What Are Maker and Taker Fees?
A maker is someone who places an order that does not immediately fill but instead sits on the order book, adding liquidity for others to trade against. A taker is someone whose order fills immediately by matching with an existing order on the book, removing liquidity. Exchanges charge different fee rates for each role to incentivize liquidity provision.
In practice, limit orders placed away from the current market price are almost always maker orders. Market orders are always taker orders. Limit orders placed at or better than the current best price may execute as taker orders if they match immediately.
How the Fee Model Works
When you place a limit buy order below the current ask price, it goes onto the order book and waits. You have made liquidity available. When someone else places a market sell order that matches your buy, your order fills as a maker and you pay the lower maker fee. The person who sold against your order pays the higher taker fee.
This system encourages tighter spreads and deeper order books, which benefits all traders through better price execution and lower slippage.
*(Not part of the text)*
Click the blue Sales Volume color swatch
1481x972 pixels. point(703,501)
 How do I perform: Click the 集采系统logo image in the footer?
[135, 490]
It is the standard fee model used by virtually every major crypto exchange.
Exchange Fee Comparison
Fee structures vary significantly. Binance charges 0.1% maker and 0.1% taker at base tier, with BNB discounts. Coinbase Advanced charges 0% maker and up to 0.60% taker. Kraken charges 0.16% maker and 0.26% taker. OKX charges 0.08% maker and 0.1% taker. All exchanges offer volume-based tier reductions that lower fees significantly for active traders.
For futures trading, fees are typically lower: 0.02% maker and 0.05-0.06% taker is common at base tiers. Some exchanges offer negative maker fees (they pay you) for futures at high volume tiers, essentially rewarding you for providing liquidity.
How to Reduce Your Fees
Use limit orders instead of market orders to benefit from lower maker fees. Hold and use native exchange tokens (BNB on Binance, KCS on KuCoin) for fee discounts. Increase your 30-day trading volume to qualify for lower fee tiers. Use the advanced trading interface rather than simple buy/sell which typically charges higher fees.
For serious traders, some exchanges offer VIP or market maker programs with significantly reduced fees. Referral programs can also provide fee discounts. Finally, consider which exchange has the best fees for your specific volume tier and trading style rather than just comparing base rates.